Mais de uma década atrás, os cientistas propuseram e descreveram uma interação acústica entre machos e fêmeas como “convergência harmônica”. Enquanto eles identificaram a mesma proporção de batidas de asas que permitem que mosquitos do sexo oposto se ouçam (o equivalente a 1,5 batidas de asas masculinas para uma batida de asas femininas), descobrimos que isso acontece por padrão e não requer nenhuma interação entre os sexos.
Notavelmente, descobrimos que os machos batem as asas mais rápido ao entardecer do que em outras horas do dia. Isso faz sentido porque nos mosquitos Anopheles gambiae, os machos voam predominantemente ao entardecer quando formam enxames de acasalamento, geralmente de 1.000 mosquitos ou mais.
Esses enxames são esporadicamente visitados por algumas fêmeas virgens. Como você pode imaginar, encontrar um parceiro de acasalamento não é fácil.
O aumento dos machos na frequência das batidas das asas ao entardecer altera a frequência dos produtos de distorção, que se tornam mais audíveis ao ouvido masculino do que os criados em outras horas do dia.
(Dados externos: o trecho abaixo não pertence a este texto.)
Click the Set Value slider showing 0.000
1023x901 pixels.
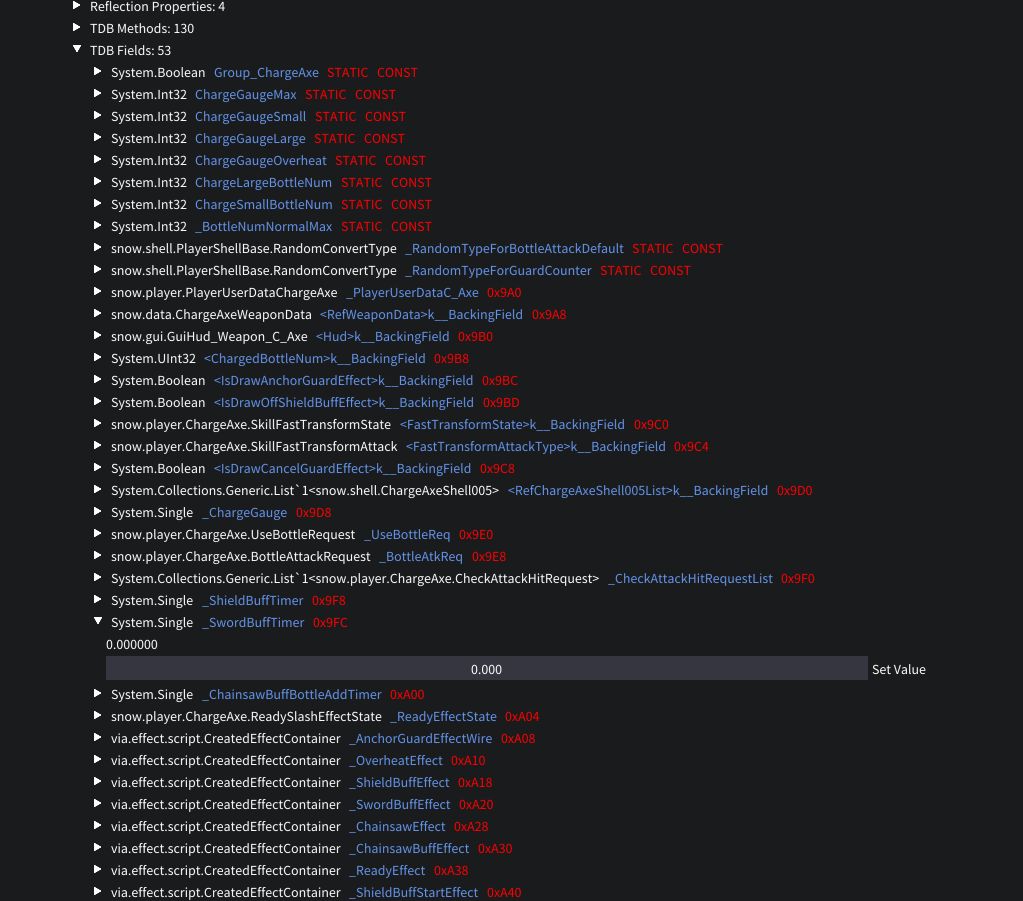pos(486,669)
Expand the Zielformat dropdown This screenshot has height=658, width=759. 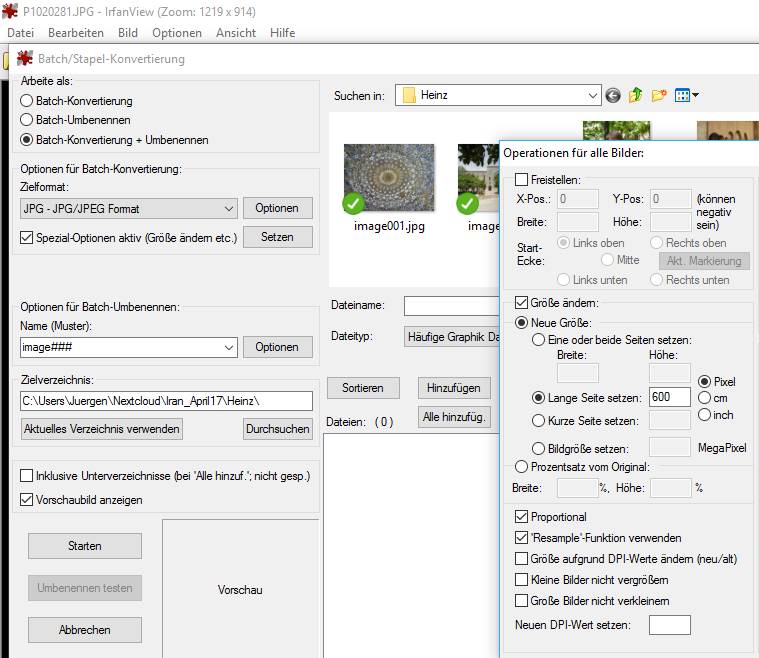pos(227,209)
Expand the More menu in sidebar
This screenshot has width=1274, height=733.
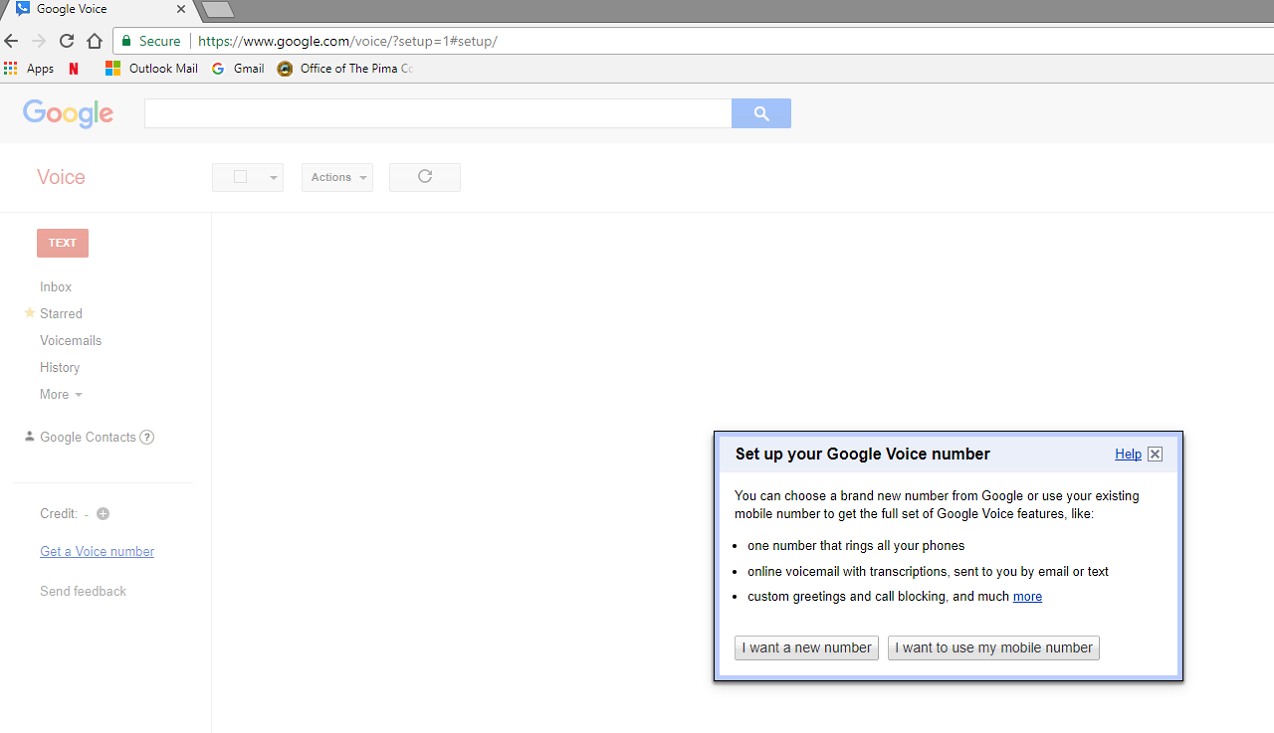tap(60, 394)
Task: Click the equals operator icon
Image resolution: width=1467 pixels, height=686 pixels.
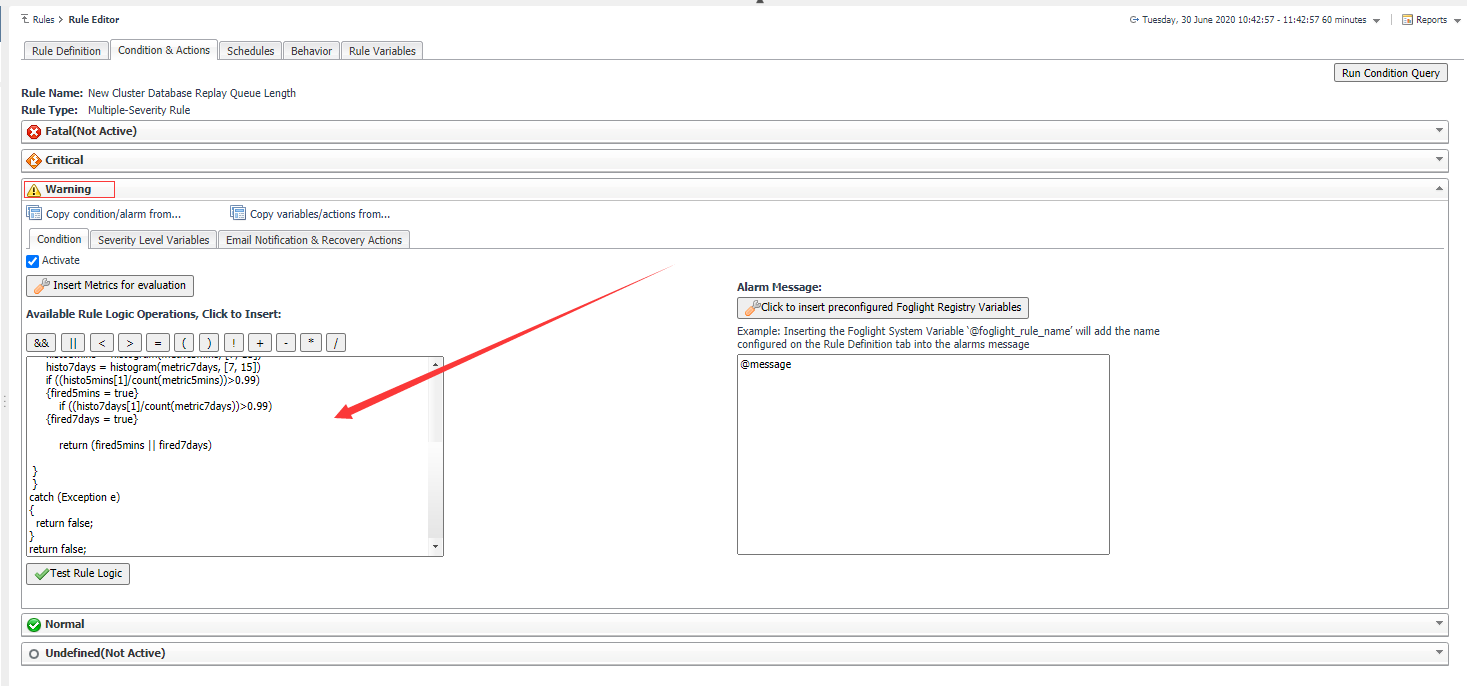Action: coord(157,342)
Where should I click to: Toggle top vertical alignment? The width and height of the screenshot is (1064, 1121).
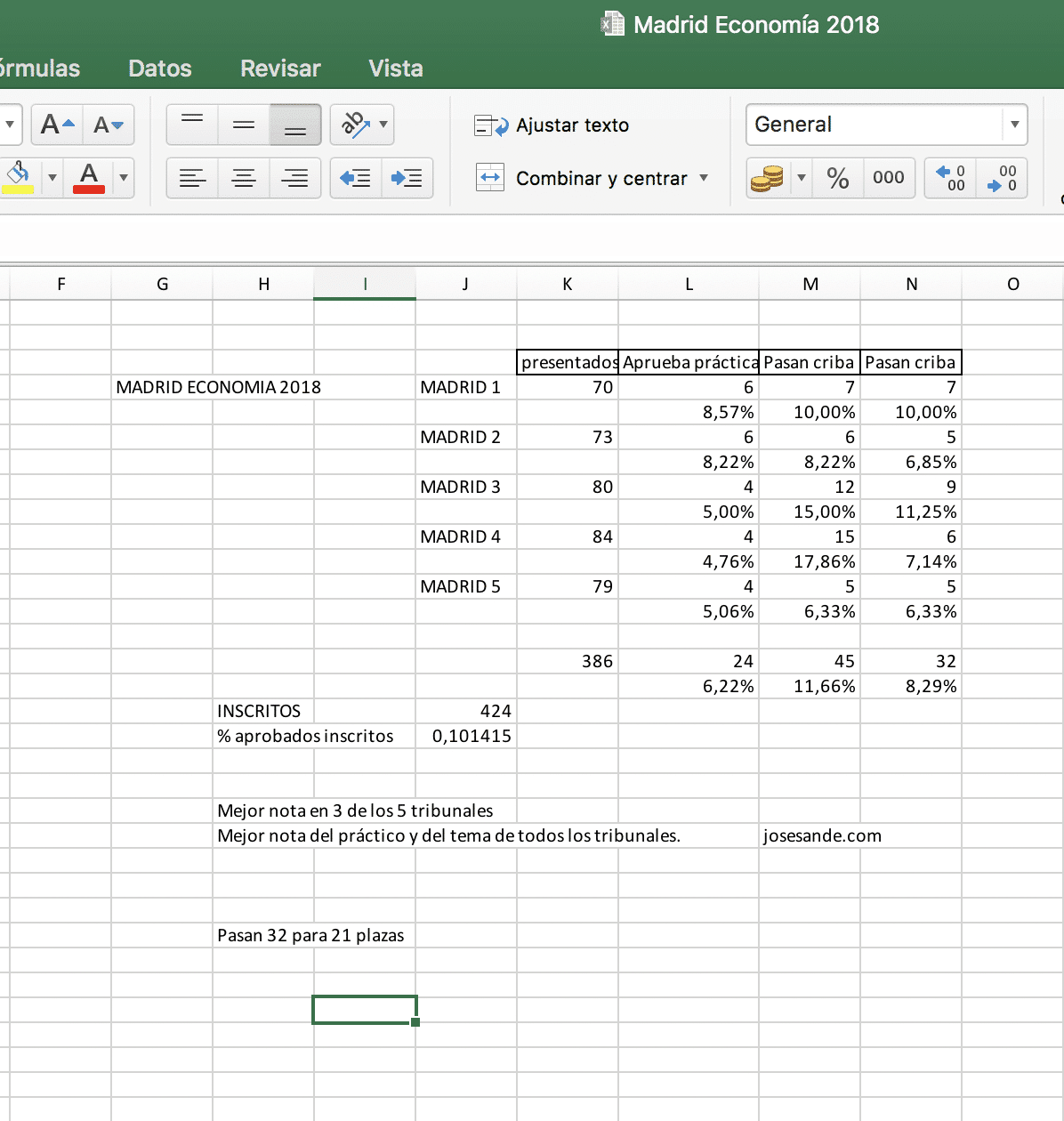tap(192, 125)
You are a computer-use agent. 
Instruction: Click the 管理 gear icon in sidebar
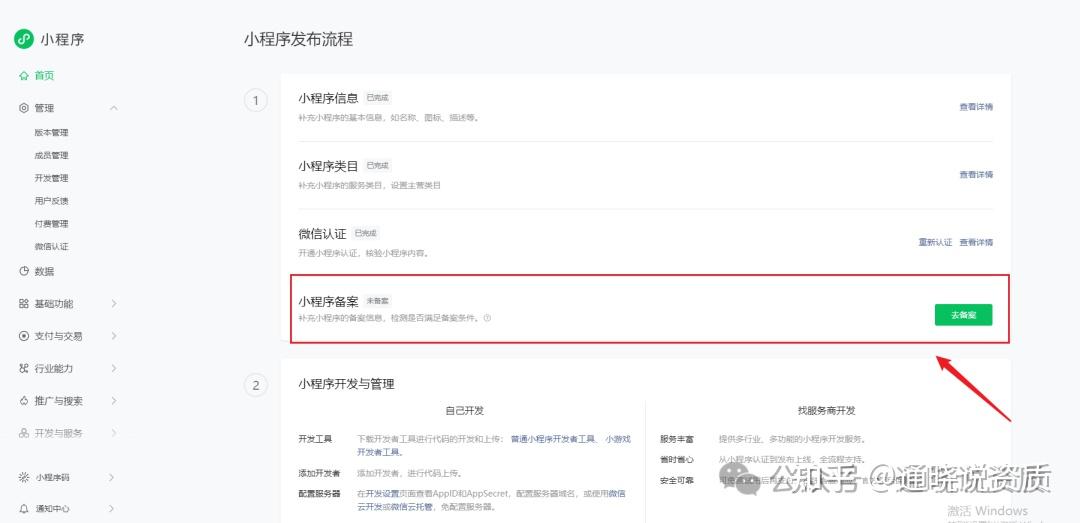[24, 108]
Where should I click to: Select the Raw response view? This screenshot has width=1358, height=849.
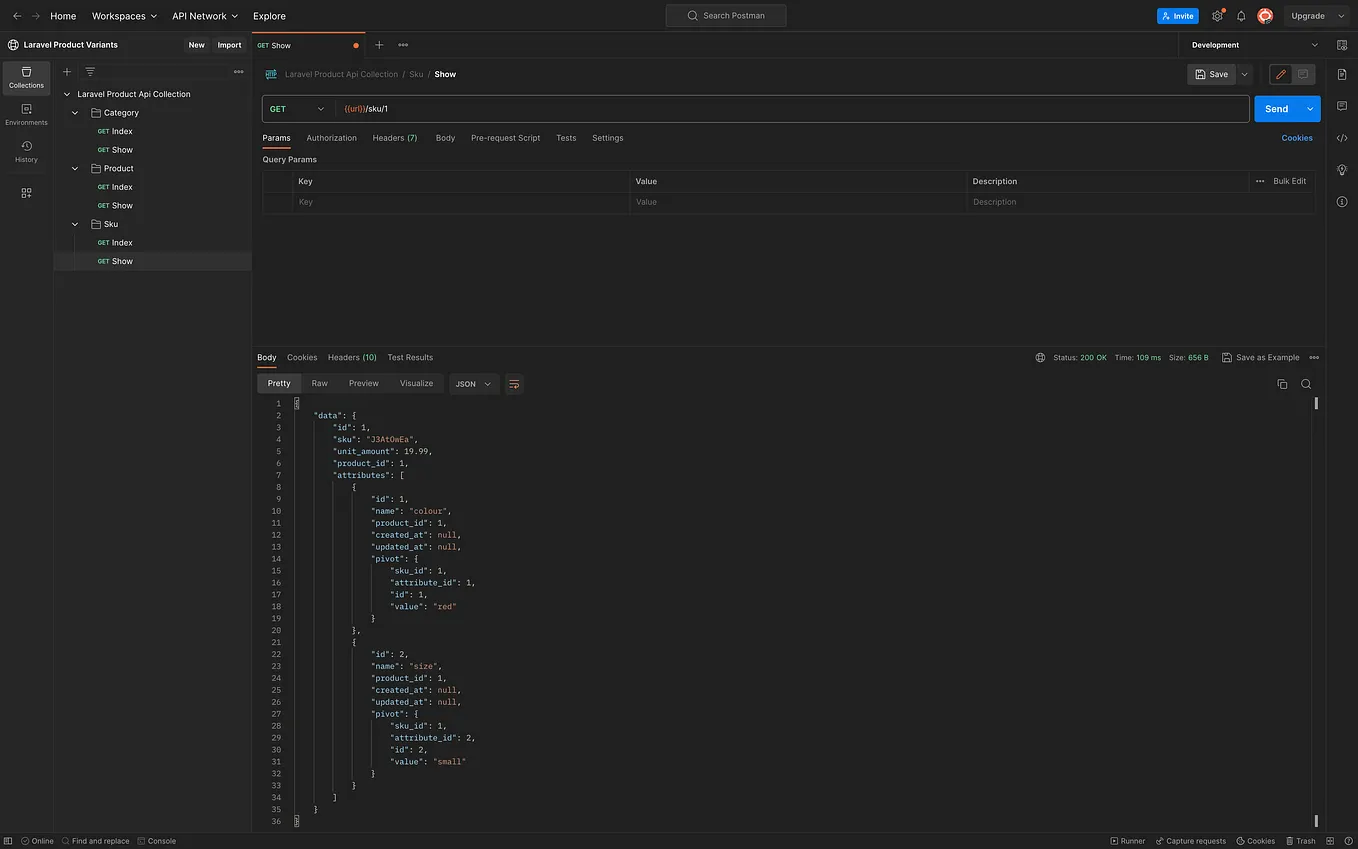pyautogui.click(x=319, y=383)
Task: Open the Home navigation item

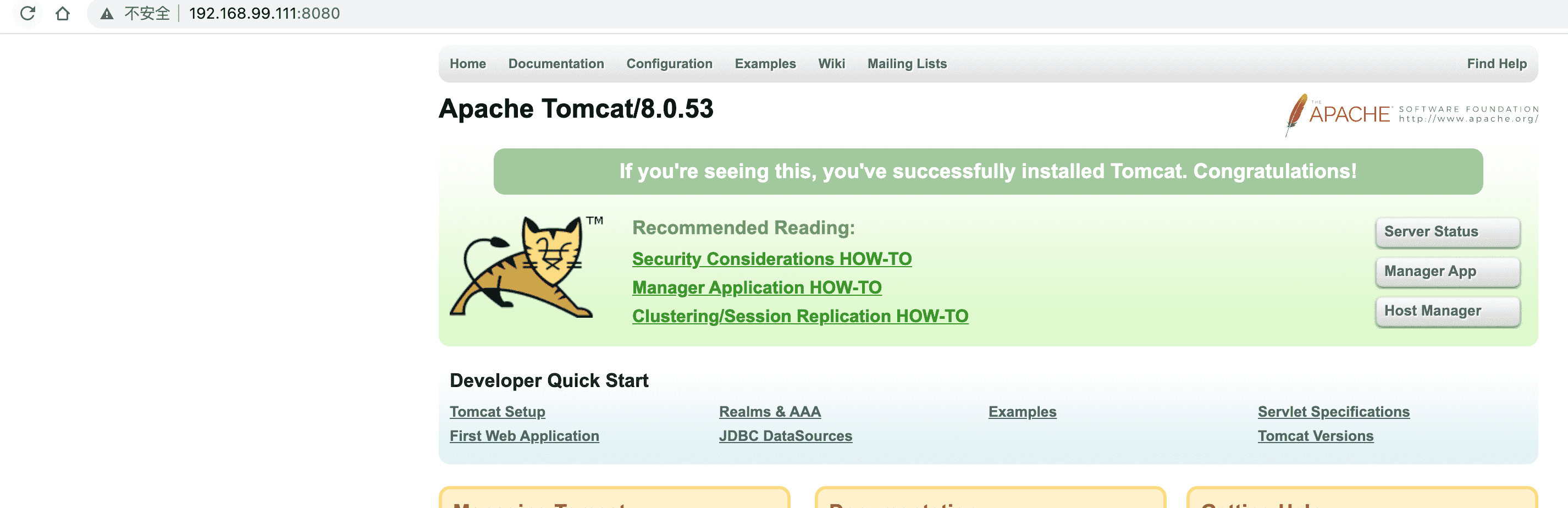Action: pos(467,64)
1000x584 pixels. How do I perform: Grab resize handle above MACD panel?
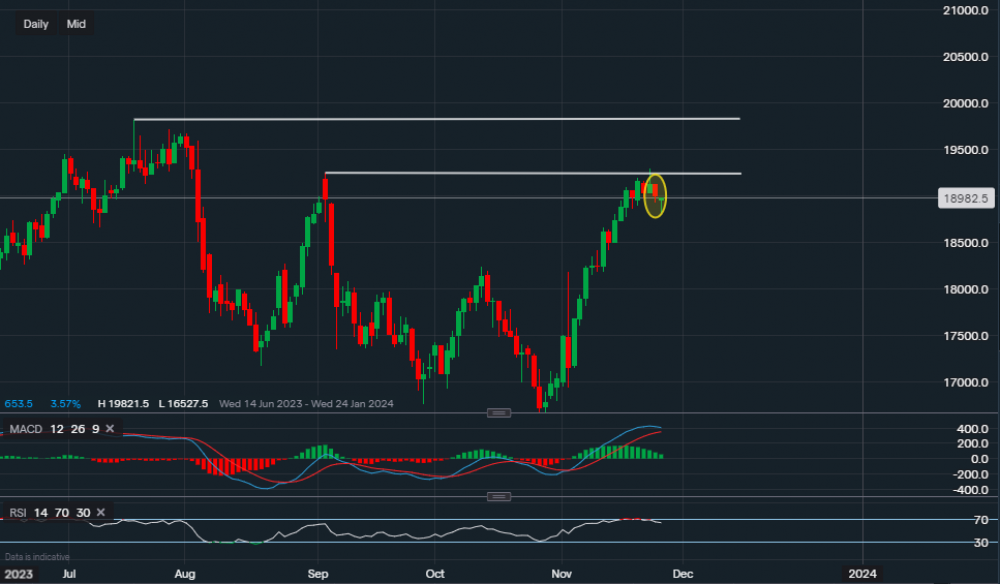tap(499, 413)
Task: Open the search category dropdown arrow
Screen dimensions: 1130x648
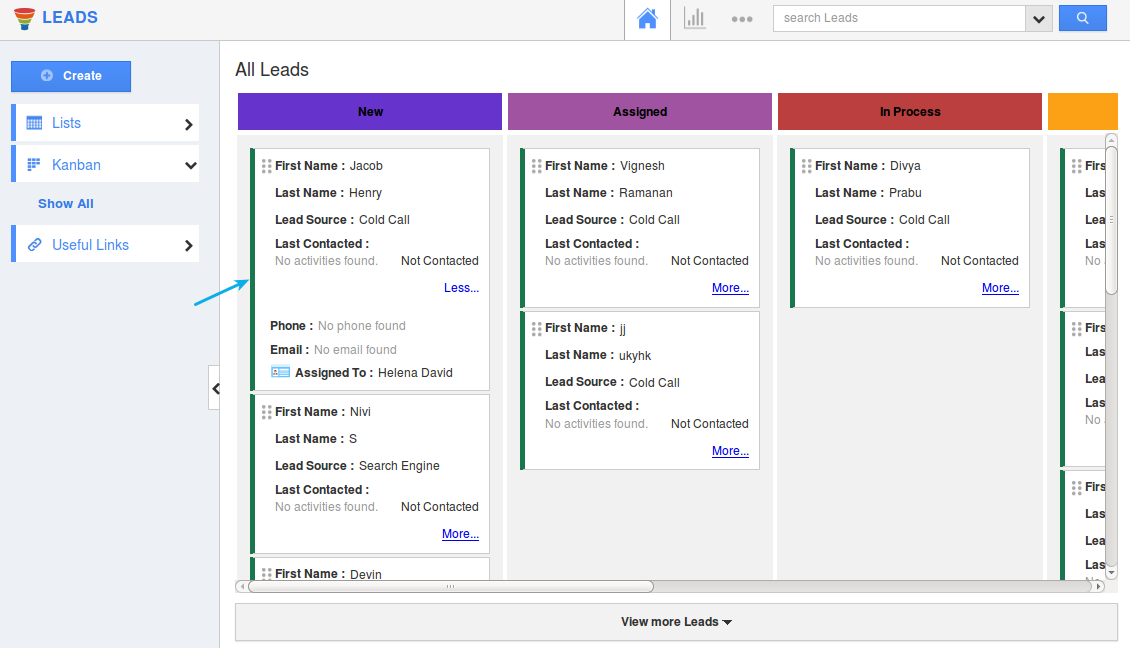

Então, ajustando a batida de suas asas no enxame, eles são mais capazes de ouvir as fêmeas e aumentam suas chances de encontrar uma para acasalar.
O ajuste do tom de voo dos machos é parcialmente impulsionado por seus relógios circadianos. Bater as asas mais rápido provavelmente consome muita energia para os machos, então eles restringem esse comportamento ao momento da enxameação.
O que significam nossas descobertas?
Será importante replicar experimentos semelhantes fora do laboratório, especificamente entre enxames de mosquitos em seu habitat natural. Já começamos a trabalhar nisso na Tanzânia.
Ainda assim, essas descobertas abrem novos caminhos para pesquisas sobre a ecologia evolutiva da audição, o sistema auditivo único em mosquitos e o comportamento dos mosquitos de forma mais ampla.
Eles também podem contribuir para os esforços de controle de mosquitos. Como parte dos programas de controle de vetores, machos mutantes serão soltos na natureza para reduzir as populações locais de mosquitos. Os mosquitos machos mutantes são geneticamente modificados para que, quando acasalam com uma fêmea, a prole não seja viável e morra.
A eficiência de acasalamento neste contexto depende muito da capacidade dos machos soltos de ouvir as fêmeas “residentes”. Nossos resultados sugerem que, para criar um programa bem-sucedido, pode ser importante avaliar as distribuições de tons de voo masculinos e femininos, juntamente com as faixas de audição masculinas, antes de liberar os mosquitos mutantes.
Isso fortaleceria qualquer intervenção, garantindo que a eficiência de acasalamento dos mutantes seja ótima ? essencialmente, que eles possam competir com os mosquitos machos residentes para identificar e acasalar com as fêmeas residentes.